When I first started to practice yoga in my mid-twenties, it was for exercise and flexibility. I was naturally drawn to dynamic yoga classes such as asthanga and vinyasa yoga. I loved the fast-paced classes that strengthened and toned my body, but also increased my flexibility and balance.
It wasn’t until my forties though that I began to understand the deeper meaning of yoga and it’s purpose.
I learned first about the eight limbs of yoga, of which the physical movement aspect is only one limb. The first two limbs are guidelines for relationships with others and with one’s self. The third limb is that of the physical practice, while the fourth limb involves breathing exercises to support a calm and clear mind.
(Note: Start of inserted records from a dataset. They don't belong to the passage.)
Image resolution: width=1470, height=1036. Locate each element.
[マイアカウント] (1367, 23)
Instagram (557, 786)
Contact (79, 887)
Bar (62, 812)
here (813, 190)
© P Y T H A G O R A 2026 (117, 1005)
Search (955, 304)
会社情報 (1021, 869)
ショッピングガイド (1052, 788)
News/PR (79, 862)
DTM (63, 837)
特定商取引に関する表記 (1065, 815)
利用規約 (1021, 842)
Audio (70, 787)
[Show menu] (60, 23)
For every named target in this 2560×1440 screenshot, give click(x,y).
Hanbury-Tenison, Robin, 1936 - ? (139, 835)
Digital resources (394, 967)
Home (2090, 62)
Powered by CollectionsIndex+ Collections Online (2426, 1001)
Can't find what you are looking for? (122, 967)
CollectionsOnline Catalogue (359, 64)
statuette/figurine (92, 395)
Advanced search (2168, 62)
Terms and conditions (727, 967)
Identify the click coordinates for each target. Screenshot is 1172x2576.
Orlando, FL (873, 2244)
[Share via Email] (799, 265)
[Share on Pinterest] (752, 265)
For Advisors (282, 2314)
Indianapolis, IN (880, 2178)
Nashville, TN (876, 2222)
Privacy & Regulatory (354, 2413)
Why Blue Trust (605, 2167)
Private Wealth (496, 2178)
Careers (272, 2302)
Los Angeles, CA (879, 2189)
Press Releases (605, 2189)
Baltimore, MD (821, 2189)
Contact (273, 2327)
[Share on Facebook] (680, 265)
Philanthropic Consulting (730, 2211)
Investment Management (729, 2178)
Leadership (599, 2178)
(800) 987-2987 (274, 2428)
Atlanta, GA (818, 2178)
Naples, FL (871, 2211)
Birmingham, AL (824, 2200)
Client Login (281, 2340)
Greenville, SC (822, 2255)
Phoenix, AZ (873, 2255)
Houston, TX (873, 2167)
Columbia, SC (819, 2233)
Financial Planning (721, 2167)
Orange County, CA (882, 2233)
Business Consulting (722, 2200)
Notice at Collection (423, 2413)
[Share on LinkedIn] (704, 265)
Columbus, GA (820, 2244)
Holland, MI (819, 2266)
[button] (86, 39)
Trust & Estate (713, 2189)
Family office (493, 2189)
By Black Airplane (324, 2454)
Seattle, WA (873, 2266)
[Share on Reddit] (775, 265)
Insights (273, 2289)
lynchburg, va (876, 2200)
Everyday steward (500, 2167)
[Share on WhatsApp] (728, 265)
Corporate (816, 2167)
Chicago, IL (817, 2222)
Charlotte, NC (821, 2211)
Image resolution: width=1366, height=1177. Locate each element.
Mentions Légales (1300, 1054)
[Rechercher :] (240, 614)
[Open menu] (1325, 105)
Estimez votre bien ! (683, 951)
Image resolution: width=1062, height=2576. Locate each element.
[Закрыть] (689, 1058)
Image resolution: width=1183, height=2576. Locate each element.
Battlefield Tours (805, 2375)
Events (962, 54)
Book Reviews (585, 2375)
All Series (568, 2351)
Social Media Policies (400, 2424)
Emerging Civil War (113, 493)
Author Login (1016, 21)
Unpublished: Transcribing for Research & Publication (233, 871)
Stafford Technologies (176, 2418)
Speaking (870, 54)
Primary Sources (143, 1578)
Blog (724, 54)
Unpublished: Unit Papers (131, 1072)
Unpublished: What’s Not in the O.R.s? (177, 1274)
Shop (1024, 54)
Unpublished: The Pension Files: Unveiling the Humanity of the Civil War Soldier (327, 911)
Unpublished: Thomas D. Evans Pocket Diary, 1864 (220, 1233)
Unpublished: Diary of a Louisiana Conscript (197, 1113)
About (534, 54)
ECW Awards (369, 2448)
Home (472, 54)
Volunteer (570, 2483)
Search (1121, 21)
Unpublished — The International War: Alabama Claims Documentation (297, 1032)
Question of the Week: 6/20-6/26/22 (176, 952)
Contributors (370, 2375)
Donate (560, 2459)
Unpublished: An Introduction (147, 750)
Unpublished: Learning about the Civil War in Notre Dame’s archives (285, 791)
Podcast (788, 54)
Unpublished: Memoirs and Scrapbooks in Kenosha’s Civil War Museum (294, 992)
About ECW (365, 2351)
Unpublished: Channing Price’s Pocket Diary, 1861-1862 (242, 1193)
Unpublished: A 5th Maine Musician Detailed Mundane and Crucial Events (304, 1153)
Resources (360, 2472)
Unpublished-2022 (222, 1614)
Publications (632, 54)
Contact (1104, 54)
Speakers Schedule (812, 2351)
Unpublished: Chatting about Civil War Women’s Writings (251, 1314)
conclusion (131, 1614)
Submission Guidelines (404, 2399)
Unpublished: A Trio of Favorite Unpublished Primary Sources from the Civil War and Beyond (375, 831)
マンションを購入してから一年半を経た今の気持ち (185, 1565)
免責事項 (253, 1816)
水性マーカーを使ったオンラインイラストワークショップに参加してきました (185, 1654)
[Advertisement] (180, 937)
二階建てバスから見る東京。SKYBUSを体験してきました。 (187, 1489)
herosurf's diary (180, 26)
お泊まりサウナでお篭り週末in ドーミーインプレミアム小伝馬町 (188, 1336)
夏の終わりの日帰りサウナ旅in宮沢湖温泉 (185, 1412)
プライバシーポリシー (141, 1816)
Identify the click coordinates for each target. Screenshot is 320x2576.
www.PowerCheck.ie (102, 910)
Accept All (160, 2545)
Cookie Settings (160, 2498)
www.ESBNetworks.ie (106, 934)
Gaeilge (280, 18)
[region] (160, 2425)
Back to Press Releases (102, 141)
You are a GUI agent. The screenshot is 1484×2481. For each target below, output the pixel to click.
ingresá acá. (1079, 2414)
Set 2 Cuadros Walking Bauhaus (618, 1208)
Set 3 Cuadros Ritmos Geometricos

The fifth limb is that of withdrawal of the senses, usually through fasting from activity, food, etc. The sixth limb is concentration, or training the mind to become one-pointed. The seventh limb is meditation, and the final limb is that of what is called samdhi, or the state of being undivided.
The understanding of the eight limbs transformed my physical practice of yoga. I began to gravitate towards gentler forms of yoga such as yin yoga or restorative yoga. One continues to receive the benefits of strength, flexibility and balance, but also the slower pace encourages deep mindfulness.
There is so much going on in each yoga pose…many different muscles are activated with some of them contracting and others relaxing; the breath changes in depth and breadth; and the mind state can be observed as yum, yuck or neutral…all the while I can stay in a state of observation with a smile on my face simply appreciating it all. However, the true benefits of this slower physical practice of yoga come alive off the mat by knowing I can be in pose with many things happening, even with my aversion active, and still smile, still appreciate. Now that is powerful!
If you are not a yoga practitioner, check it out and try some different styles to see what is most delicious to you. Blessings!